Here are the week's best releases from the pop culture universe
DVD: Ghidorah, the Three-Headed Monster/Invasion of Astro-Monster
Godzilla may be the star of Classic Media's terrific giant-monster series, but it's another Tokyo-smashing behemoth that steals the spotlight in the two latest offerings. Ghidorah introduces the dragon-like creature; Astro-Monster brings him back for another skirmish with everyone's favorite radioactive lizard. Each set includes both the Japanese and edited U.S. versions of the movies, plus commentary and trailers.
CD: David Bowie reissues
The Best of David Bowie 1980-1987: Sight & Sound compiles the Thin White Duke's most commercially successful ("Let's Dance") and creatively barren ("When the Wind Blows") periods. The DVD supplement includes 15 groundbreaking videos. Even better is the expanded version of Young Americans, Brit Bowie's 1974 take on Philly-style soul. The bonus tracks are cool, but the singer's coked-up appearance on a Dick Cavett Show DVD clip is priceless.
DVD: Extras: The Complete Second Season
The second season of Ricky Gervais's hilarious show about struggling actors (which airs on HBO) contains only six episodes. But they're the funniest three hours you're likely to see all year. This two-disc set gathers all the eps, plus outtakes and behind-the-scenes features. But it's self-satirizing guest stars—like a vain Orlando Bloom, a horny Daniel Radcliffe, and an arrogant Chris Martin—who make the series so exceptional.
TV: Harvey Birdman, Attorney at Law
Adult Swim's most consistently funny show takes its final bow after six years. The winged superhero—originally created by Hanna-Barbera in the '60s and tweaked into a courtroom lawyer saddled with defendants like Scooby-Doo and Fred Flintstone—spirals into drunken depression during his last outing. It airs at 11:45 p.m. Sunday on Cartoon Network.
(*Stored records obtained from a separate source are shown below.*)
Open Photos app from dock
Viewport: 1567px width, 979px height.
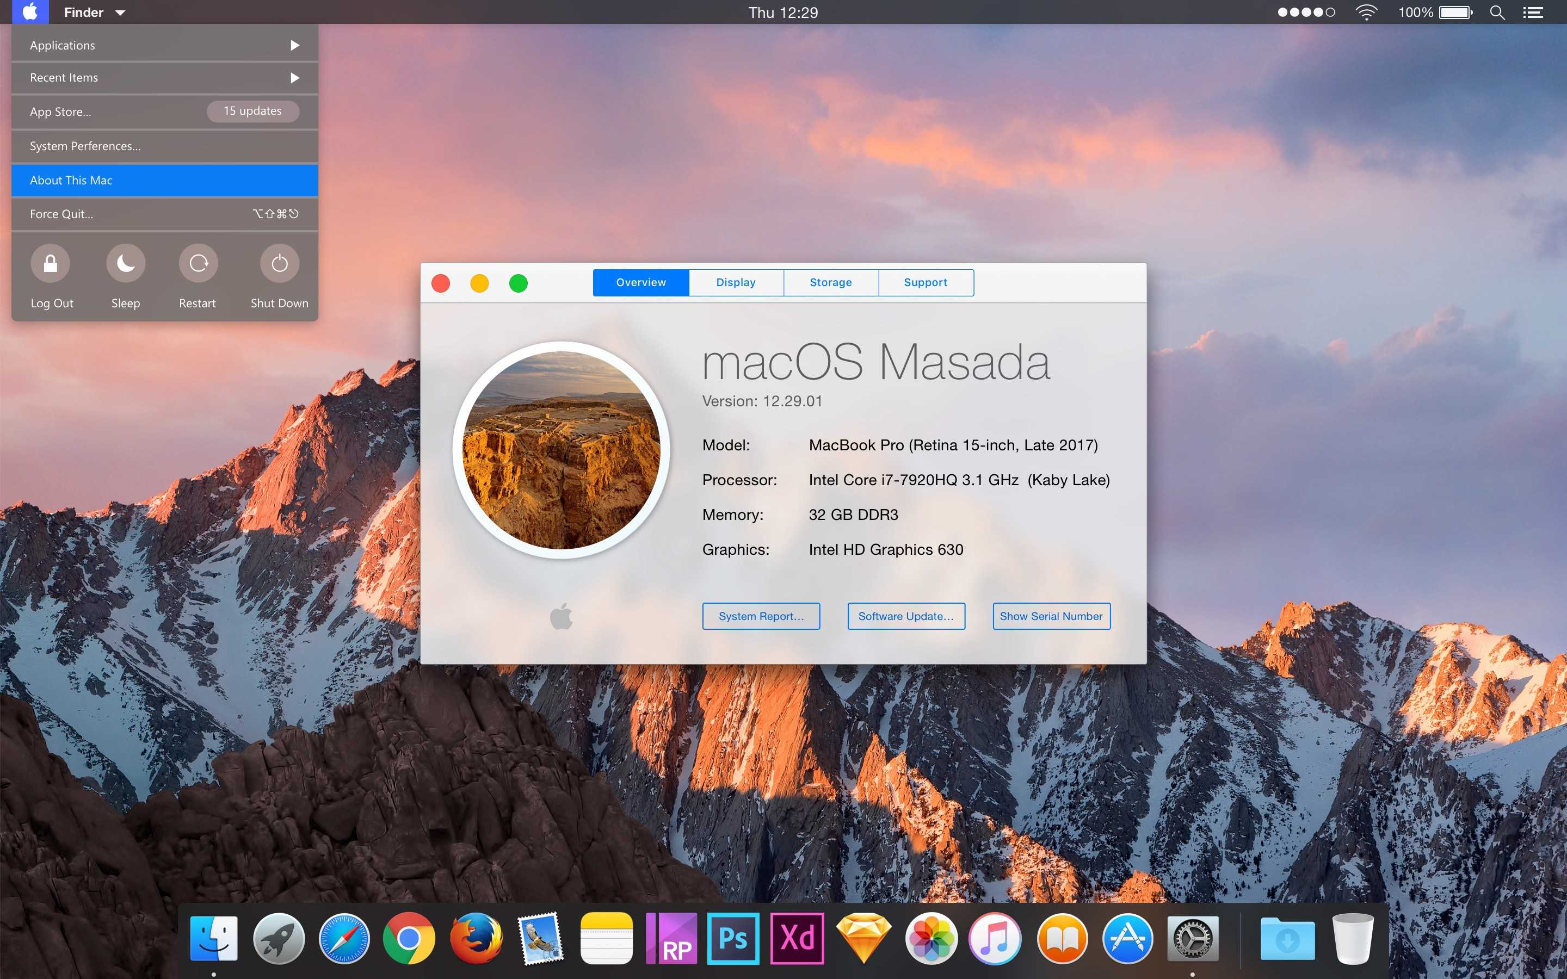pos(930,938)
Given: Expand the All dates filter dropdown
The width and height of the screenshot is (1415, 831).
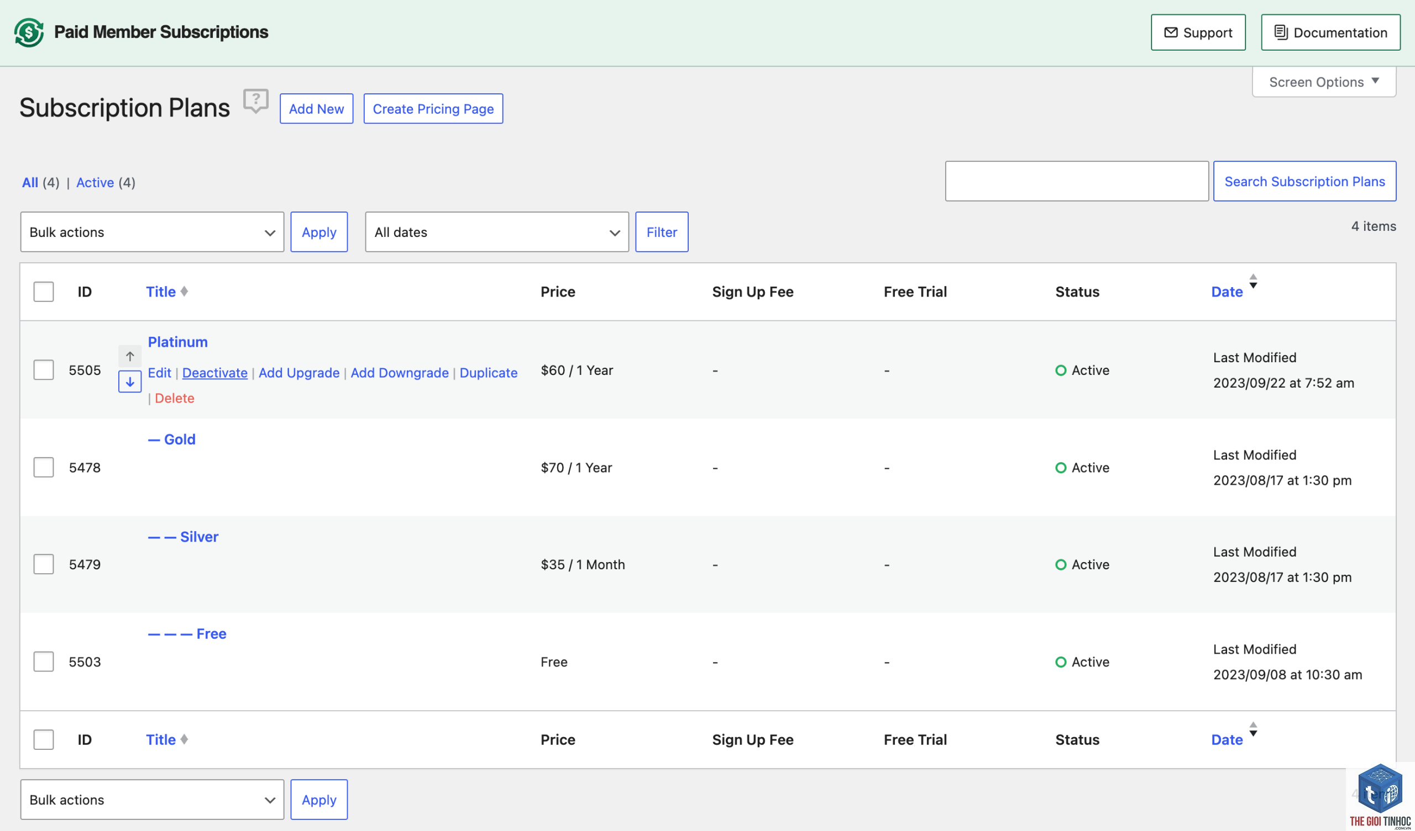Looking at the screenshot, I should point(496,232).
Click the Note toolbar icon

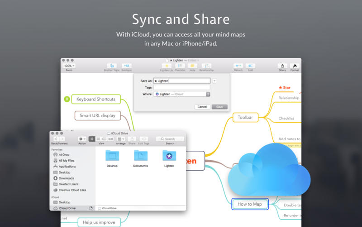(192, 66)
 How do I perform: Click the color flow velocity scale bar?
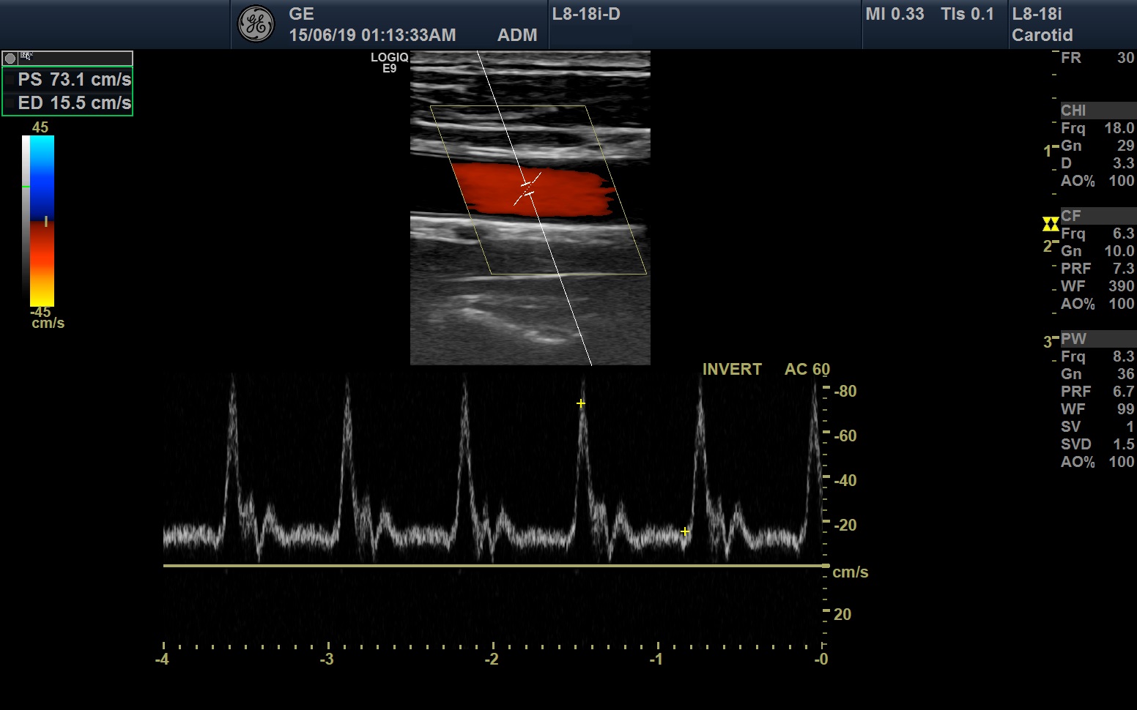click(x=42, y=221)
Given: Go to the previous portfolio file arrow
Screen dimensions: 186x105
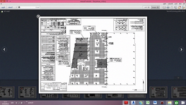Looking at the screenshot, I should pos(4,49).
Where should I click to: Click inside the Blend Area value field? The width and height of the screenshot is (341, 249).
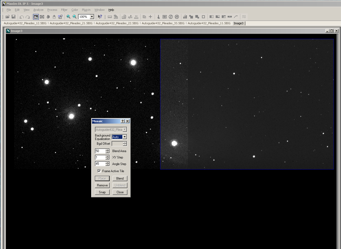coord(100,151)
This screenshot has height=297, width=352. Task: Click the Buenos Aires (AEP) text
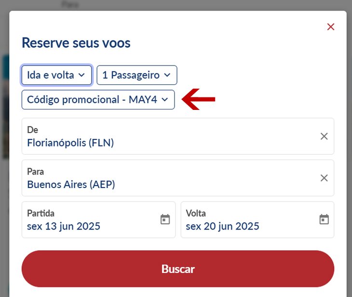pos(71,185)
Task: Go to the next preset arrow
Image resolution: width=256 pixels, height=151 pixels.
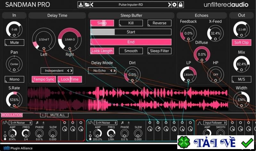Action: [x=170, y=4]
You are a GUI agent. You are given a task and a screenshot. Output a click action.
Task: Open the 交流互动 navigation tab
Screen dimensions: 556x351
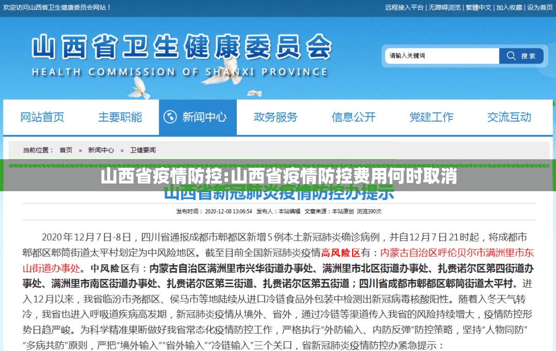pos(509,117)
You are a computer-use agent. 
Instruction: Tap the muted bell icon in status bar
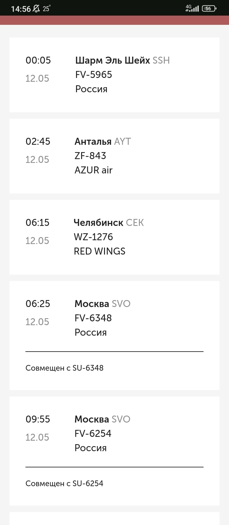tap(37, 9)

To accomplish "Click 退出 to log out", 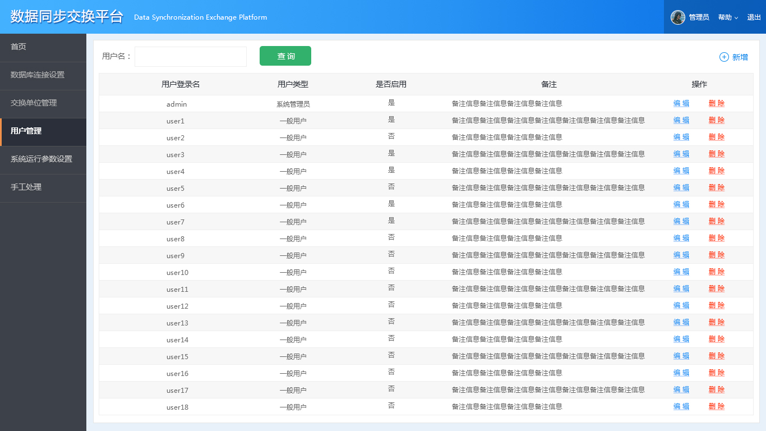I will tap(754, 17).
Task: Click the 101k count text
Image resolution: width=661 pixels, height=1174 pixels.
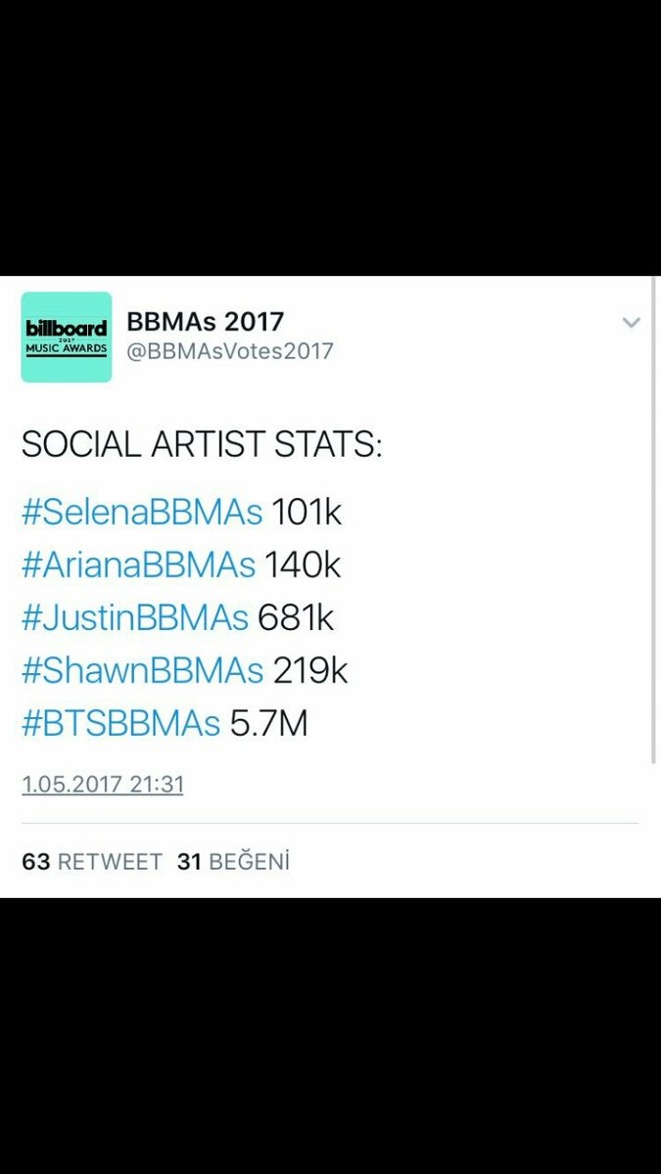Action: tap(307, 513)
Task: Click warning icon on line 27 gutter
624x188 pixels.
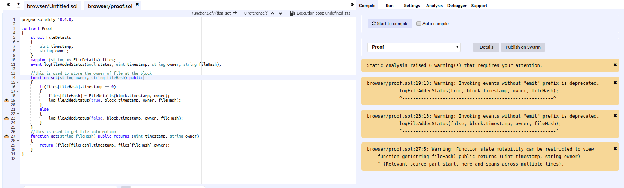Action: tap(6, 136)
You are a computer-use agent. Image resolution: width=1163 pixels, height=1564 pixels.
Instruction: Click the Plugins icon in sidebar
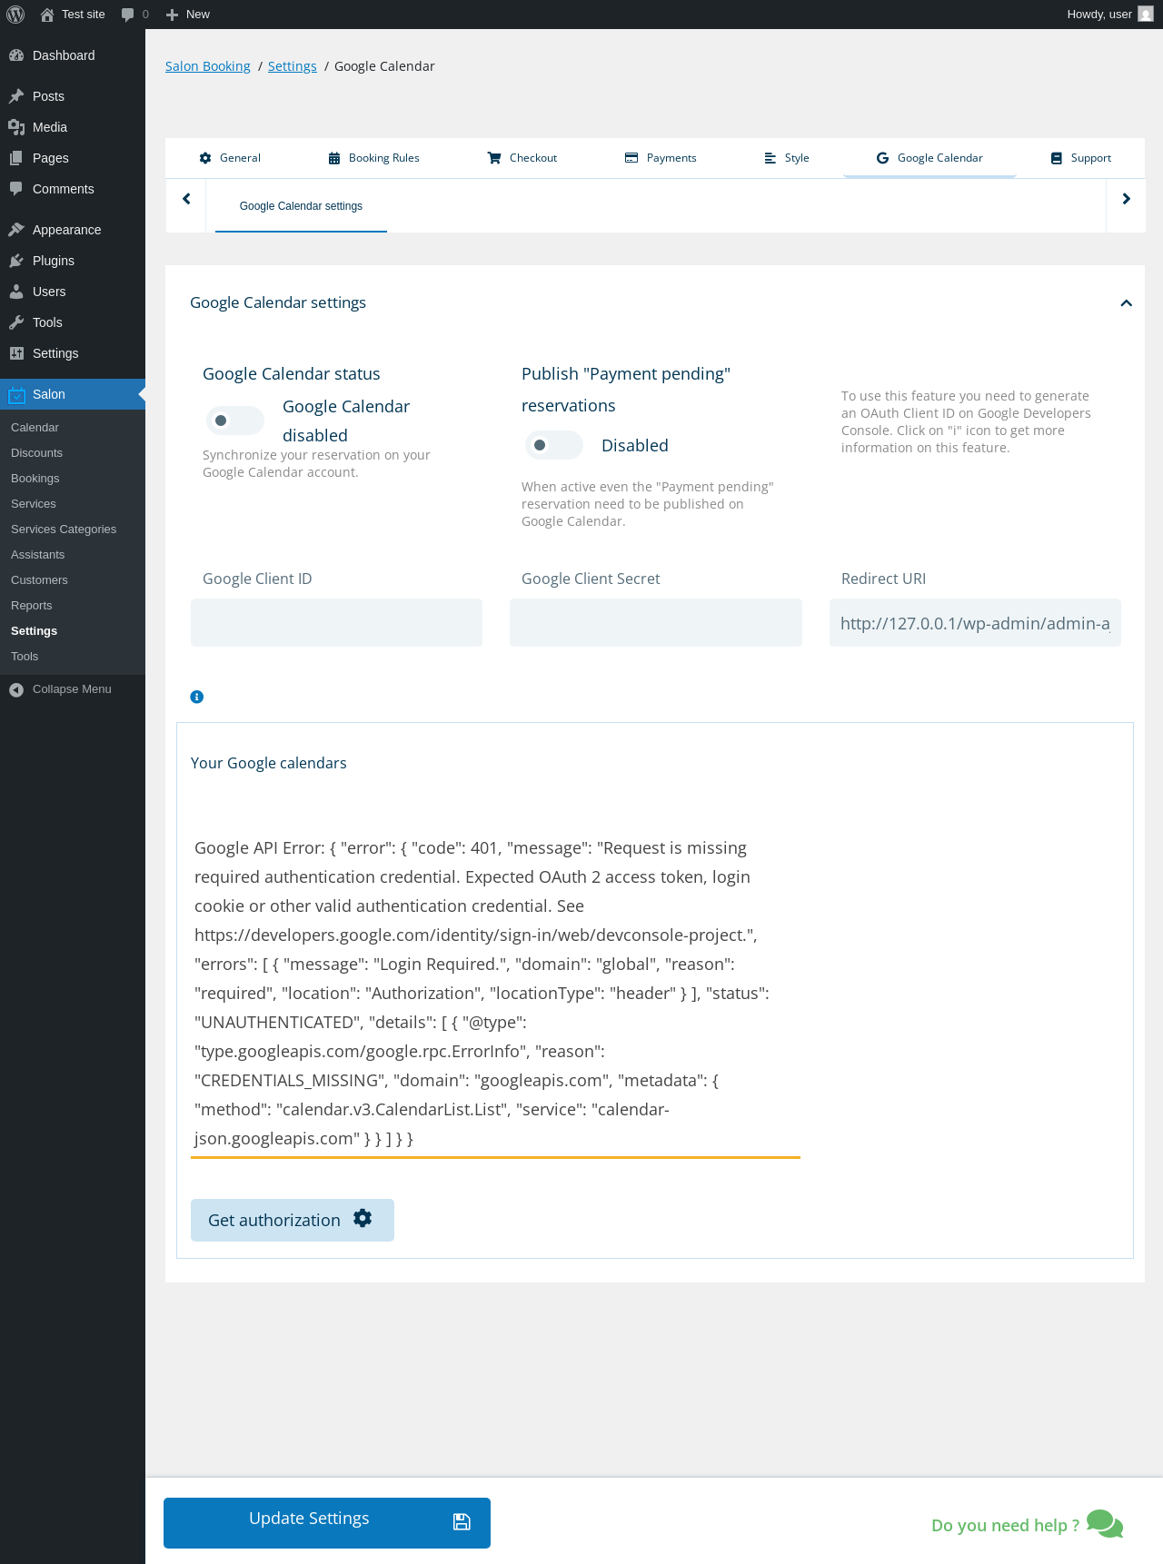point(16,261)
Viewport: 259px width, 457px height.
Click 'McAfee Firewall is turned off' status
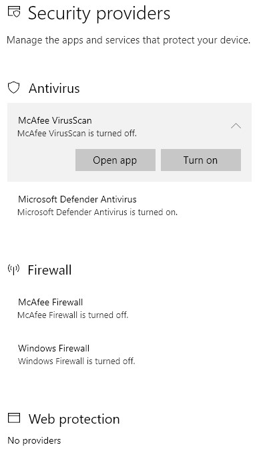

VIDEO GAME: Lara Croft Tomb Raider: Anniversary
The pixilated hottie celebrates 10 years with a PlayStation 2 outing that cribs inspiration from the original game that launched the hit series. Eschewing the convoluted play that's marred some subsequent adventures, this back-to-basics, action-packed excursion reminds us why we fell in love with Lara in the first place.
COURTESY FLUSH, PLEASE: Mad Men
Despite a kinda neat twist at the end of the first episode, AMC's 13-week series about the advertising world (which premieres at 10:00 p.m. Thursday) rarely rises above its clichés. Set in 1960 New York, the Madison Avenue drama places its one-dimensional ad guys and gals in two categories: ruthless players who like screwing over others to seal a deal, and ruthless players who just like screwing.